“Liberation, Liberation, Liberation!” shouted the audience and welcoming speaker. More than a thousand people from across the United States came together for the 9th annual White Privilege Conference in Springfield, Massachusetts from April 2 – 5. It was a four-day conference filled with workshops dedicated to understanding white privilege.
“More and more the White Privilege Conference is less and less against something as it is for something,” said Barbara Love, Associate Professor in Social Justice Education at the University of Massachusetts at Amherst. For the past nine years, Eddie Moore, Jr., the conference organizer, has pulled together many leaders of the anti-racist movement for this annual conference. I have been to two of them, and you should go too (next spring it is in Memphis).
At the conference, I attended a two-part presentation about internalized racial oppression and racial superiority. While I cannot reiterate the entire three-hour workshop, I must say what I discovered about myself. A few weeks before the conference, an African American friend and I were in a computer lab together discussing jobs. For most students, finding a job after graduation is an intimidating and scary thing.
I said to my friend, “Whatever job I do get won’t be too bad because I’m a white male.”
Immediately, I had the feeling that I had said something wrong, but I did not know why. As a person conscious of their whiteness, I thought I was recognizing the unfair advantage I have, but all I felt was a sense of shame.
My friend, did this kind of “yeah, whatever” and we continued our conversation and life went on.
That conversation resurfaced when I was at the conference listening to the speakers discuss internalized racial superiority.
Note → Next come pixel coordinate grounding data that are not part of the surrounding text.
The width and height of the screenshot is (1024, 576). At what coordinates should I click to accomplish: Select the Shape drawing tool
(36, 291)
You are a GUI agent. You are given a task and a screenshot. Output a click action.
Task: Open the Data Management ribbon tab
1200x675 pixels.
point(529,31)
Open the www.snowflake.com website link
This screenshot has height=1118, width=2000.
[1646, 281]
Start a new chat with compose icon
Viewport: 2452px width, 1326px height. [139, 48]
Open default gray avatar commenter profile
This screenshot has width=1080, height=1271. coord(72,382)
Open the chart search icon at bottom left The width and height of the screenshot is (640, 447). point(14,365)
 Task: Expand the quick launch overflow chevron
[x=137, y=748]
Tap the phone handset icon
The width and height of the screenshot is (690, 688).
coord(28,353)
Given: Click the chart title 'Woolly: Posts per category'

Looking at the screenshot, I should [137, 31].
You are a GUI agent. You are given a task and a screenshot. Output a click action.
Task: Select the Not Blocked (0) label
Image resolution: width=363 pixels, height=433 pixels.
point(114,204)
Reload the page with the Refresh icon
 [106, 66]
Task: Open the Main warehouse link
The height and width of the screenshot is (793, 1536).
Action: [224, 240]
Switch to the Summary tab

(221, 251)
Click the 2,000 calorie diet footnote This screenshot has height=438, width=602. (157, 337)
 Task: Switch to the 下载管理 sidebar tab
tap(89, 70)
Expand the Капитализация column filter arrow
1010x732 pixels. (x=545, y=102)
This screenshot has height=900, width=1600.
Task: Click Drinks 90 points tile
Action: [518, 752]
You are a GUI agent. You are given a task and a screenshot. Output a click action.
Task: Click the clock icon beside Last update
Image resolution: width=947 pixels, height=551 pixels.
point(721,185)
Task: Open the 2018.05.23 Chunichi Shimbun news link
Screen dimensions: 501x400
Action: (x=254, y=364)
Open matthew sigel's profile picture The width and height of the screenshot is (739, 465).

I recognized what had happened that day in the computer lab.
When I told my friend that I would have an easier time getting a job, it was an enactment of white supremacy. I acted as if I was better than he was because I am afraid of my unknown future.
This may seem insignificant and not even racist, but I am a white person where white people are the majority of people. White people hold most positions of power in this country. Imagine how this incident supports a system of white supremacy.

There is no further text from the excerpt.